Proxmox VE HA Cluster on Old Hardware
High availability (HA) sounds like an enterprise-level solution. Expensive hardware, expensive storage. But what if you built the whole thing using old computers that can barely handle browsing the web anymore and are just gathering dust at home?

Hardware
The cluster consists of three nodes:
- Acer TravelMate 6460 (Intel Core 2 Duo, 3GB RAM)
- Lenovo T420 (Intel Core i5 2. generace, 4GB RAM)
- Fujitsu Desktop (Intel Core i3 4. generace, 16GB RAM)
For production deployments, it is obviously best to use identical nodes or nodes with comparable performance. The key is to ensure that the remaining nodes have sufficient processing power and memory to take over all running virtual machines if one of the nodes fails.
Why 3 nodes and not 2?
Proxmox HA is based on a Corosync cluster, which requires a quorum to function—meaning that a majority of the nodes must be online.
If I used only two nodes and the connection between them were to be interrupted, the cluster would not know whether the other node had failed or if it was just a network outage. The result would be a so-called split-brain scenario: both nodes would think they were the only one functioning and would begin manipulating data independently of each other. The third node naturally resolves this problem and serves as the deciding vote.
Storage
Shared storage is a prerequisite for a HA cluster. The virtual machine's disk must be accessible from all nodes. I used an NFS share on another computer, which of course comes with certain architectural drawbacks.
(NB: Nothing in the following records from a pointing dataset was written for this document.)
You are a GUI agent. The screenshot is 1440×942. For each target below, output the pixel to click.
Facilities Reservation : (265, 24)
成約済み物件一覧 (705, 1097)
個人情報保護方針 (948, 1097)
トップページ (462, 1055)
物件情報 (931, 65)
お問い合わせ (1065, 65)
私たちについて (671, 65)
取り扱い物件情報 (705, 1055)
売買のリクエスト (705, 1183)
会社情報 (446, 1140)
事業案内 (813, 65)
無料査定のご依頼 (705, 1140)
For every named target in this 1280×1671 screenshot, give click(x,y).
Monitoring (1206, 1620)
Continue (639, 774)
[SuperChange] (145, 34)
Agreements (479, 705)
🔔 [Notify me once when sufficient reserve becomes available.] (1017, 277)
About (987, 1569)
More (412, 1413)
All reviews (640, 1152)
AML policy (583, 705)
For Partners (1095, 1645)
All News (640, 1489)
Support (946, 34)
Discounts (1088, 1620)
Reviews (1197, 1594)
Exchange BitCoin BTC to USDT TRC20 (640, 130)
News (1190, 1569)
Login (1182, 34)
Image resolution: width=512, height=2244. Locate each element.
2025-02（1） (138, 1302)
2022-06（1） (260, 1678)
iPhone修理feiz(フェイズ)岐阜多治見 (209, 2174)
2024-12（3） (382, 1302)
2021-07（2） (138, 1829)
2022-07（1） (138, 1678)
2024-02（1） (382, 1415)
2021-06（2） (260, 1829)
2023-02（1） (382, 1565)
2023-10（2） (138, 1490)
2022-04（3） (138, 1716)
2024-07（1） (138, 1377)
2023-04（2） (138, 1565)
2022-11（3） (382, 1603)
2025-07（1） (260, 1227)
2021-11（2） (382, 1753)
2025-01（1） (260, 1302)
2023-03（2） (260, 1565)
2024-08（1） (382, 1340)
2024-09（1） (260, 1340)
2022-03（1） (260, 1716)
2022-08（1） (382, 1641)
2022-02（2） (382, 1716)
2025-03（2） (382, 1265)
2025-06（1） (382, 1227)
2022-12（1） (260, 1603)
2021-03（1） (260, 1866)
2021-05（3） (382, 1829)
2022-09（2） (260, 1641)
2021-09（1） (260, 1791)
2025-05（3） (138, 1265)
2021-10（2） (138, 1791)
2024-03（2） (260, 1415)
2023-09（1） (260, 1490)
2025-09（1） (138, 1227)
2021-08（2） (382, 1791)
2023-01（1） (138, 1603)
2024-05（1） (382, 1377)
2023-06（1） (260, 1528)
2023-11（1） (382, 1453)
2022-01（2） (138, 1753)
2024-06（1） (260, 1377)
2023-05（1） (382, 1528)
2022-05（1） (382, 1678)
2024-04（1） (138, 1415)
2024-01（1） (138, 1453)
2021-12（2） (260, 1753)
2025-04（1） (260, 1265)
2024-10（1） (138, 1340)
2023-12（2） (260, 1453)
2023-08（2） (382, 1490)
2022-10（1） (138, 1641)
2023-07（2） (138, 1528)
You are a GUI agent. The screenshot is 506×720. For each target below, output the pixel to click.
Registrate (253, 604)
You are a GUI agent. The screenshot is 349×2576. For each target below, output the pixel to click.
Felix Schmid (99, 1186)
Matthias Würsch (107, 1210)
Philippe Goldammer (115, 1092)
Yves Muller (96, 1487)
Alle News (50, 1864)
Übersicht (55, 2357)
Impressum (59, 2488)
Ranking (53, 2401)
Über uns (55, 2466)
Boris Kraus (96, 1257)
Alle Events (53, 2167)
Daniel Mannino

My NFS server here is a single point of failure. If the storage goes down, all the virtual machines go down. In production, this is most often solved using Ceph (distributed storage directly among the cluster nodes). However, for that, I would need another dedicated disk on each node in addition to the system disk, which is why I chose the simpler route with NFS for this experiment.
What happens if a node goes down?
Failover is the main reason for deploying a high-availability cluster. Let’s imagine that one node goes down (e.g. due to a hardware failure). The remaining two nodes detect the situation and immediately redistribute among themselves the virtual machines and LXC containers that were running on the failed node.
On my legacy hardware, the entire failover process took over two minutes. This was due to the nodes’ limited processing power and the throughput of the Gigabit network carrying data from NFS, which slowed down the boot process itself. Nevertheless, the HA system worked exactly as expected (although a two-minute outage would obviously be too long in a production environment).
Live migration
A HA cluster doesn't just handle unexpected crashes; it's also a huge help during scheduled maintenance. If I need to restart a server, I can migrate the virtual machines to another node while they're still running.
Unlike failover, this does not involve restarting the virtual machine. The contents of RAM are transferred over the network to the target node with virtually no downtime. Unfortunately, even live migration on this hardware resulted in a roughly half-minute downtime, whereas on modern servers and 10Gbps+ networks, it takes place in a fraction of a second, and the user doesn’t notice a thing.
Conclusion
Proxmox HA actually works on older hardware, although the duration of outages is far from production standards. However, if you want to get a feel for setting up a cluster, configuring shared storage, and ensuring the highest possible uptime for your home lab Minecraft server, I definitely recommend giving it a try!